La symbolique, pas plus que les croyances populaires, ne font de différence entre le lièvre et le lapin. Pour certaines civilisations anciennes, le lièvre était un « animal de la lune » car les taches sombres que l’on peut voir sur le disque lunaire ressemblent à un lièvre en pleine course.

Encyclopédie des symboles

(sous la direction de Michel Cazenave, La Pochothèque,1996)


auteur-éditeur : www.remy-leboissetier.fr

samedi 15 mars 2014

« Monsieur Blanchot » ou le lièvre variable [lepus timidus]

Moins connu que le lapin sauvage ou le lièvre de garenne, car beaucoup plus difficile à apercevoir, le lièvre variable, s'il appartient comme ses camarades à la famille des léporidés herbivores et à l'ordre général des lagomorphes, est une espèce originale qui ne change pas seulement de pelage, mais qui présente bien des singularités. Et voyez d'abord comme il a la classe, avec sa livrée immaculée !

Voilà quelques éléments qui fondent sa particularité :

L'espèce se serait différenciée au cours de la dernière glaciation quaternaire, le climat rigoureux qui régnait alors sur l'Europe, avait alors obligé la faune à des adaptations importantes. La stratégie de camouflage du lièvre variable en a fait une espèce à part entière. 

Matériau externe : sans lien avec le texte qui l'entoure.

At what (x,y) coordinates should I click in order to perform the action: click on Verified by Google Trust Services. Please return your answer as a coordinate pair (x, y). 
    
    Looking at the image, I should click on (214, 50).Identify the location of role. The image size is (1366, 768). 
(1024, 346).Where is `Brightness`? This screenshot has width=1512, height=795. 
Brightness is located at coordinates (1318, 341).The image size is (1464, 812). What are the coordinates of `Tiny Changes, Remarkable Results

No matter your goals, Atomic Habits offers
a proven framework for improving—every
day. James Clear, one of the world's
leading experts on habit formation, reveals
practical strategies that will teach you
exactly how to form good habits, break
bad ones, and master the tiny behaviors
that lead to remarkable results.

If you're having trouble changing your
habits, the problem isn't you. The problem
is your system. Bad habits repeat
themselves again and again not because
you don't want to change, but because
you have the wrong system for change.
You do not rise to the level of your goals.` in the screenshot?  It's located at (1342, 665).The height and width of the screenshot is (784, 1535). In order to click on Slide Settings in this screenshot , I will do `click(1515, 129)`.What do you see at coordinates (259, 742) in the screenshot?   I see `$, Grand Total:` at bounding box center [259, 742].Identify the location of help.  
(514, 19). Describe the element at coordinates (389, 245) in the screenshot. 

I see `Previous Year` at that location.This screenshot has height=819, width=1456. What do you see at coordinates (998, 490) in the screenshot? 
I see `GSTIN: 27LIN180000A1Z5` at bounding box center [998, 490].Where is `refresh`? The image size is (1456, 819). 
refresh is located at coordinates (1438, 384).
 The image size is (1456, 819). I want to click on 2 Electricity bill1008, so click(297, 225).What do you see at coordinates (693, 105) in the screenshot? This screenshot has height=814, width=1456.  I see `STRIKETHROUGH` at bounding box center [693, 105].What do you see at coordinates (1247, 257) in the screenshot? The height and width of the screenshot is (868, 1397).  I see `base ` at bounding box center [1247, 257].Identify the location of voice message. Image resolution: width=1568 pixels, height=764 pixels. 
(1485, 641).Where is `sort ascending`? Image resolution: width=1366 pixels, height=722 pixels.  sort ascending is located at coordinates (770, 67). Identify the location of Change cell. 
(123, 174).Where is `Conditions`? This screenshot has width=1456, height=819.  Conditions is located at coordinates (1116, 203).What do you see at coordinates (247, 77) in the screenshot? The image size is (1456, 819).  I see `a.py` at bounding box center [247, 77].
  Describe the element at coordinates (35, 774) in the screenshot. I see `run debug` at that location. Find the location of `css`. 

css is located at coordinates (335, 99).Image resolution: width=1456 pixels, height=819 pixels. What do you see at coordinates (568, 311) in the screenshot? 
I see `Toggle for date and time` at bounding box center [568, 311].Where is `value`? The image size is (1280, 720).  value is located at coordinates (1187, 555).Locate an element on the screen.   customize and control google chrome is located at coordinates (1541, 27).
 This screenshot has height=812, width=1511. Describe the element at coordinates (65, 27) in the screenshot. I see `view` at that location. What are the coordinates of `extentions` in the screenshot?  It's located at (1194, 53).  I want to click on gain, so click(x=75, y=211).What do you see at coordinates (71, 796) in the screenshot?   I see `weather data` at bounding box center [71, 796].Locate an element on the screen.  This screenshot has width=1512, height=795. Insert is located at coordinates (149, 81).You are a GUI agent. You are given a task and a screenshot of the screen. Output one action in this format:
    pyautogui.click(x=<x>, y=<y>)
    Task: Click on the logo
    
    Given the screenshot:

En France, la plupart des lièvres variables se trouvent dans les Alpes, le plus souvent à une altitude de 2000m

Gris-brun l'été, Lepus timidus devient blanc à l'automne et fait ainsi des économies d'énergie, le blanc limitant le rayonnement de chaleur de l'animal (climatiseur organique) ; ses oreilles sont aussi plus courtes et il est globalement plus en rondeur, accentuant son aérodynamisme ; ses pattes arrières sont aussi plus longues, et surtout plus larges, et s'apparentent à des raquettes naturelles, adaptées au milieu neigeux ; ses incisives, d'une grande force, lui permettent de ronger des écorces (son système digestif lui permet de digérer le bois). Il est capable de manger a peu près n'importe quel végétal et il sait aussi se purger en avalant des graviers, de la terre...

C'est un voyageur longue distance avec des parcours de dénivelés pouvant aller jusqu'à 1000m. Il fréquente tous les milieux de la montagne à la recherche de nourriture. Il fait aussi de très nombreuses crottes (près de 400 par nuit) qu'il sème sur son passage : lisses et rondes, comme formées de sciure, on les identifie aisément. A ce propos, le lièvre variable est caecotrophe, c'est-à-dire qu'il produit deux types d'excréments et qu'il mange l'un d'entre-eux, montrant l'exemple d'un précieux recyclage !

On l'appelle familièrement monsieur Blanchot ou Blanchon. Son espérance de vie est de huit ans, mais se réduit le plus souvent à 3 ans et beaucoup de « blanchonnets » ne passent pas l'année. Il y a contre lui bon nombre de prédateurs : c'est au moment où les tendres pousses sortent de terre qu'il redevient gris et se fait mieux repérer par les aigles, renards, hermines, belettes, fouines, martres...

La femelle de Lepus timidus, qu'on appelle aussi la hase, peut avoir jusqu'à quatre portées par an de trois ou quatre petits qui viennent au monde couverts de poils, les yeux ouverts et immédiatement autonomes, avec la même alimentation que celle des adultes.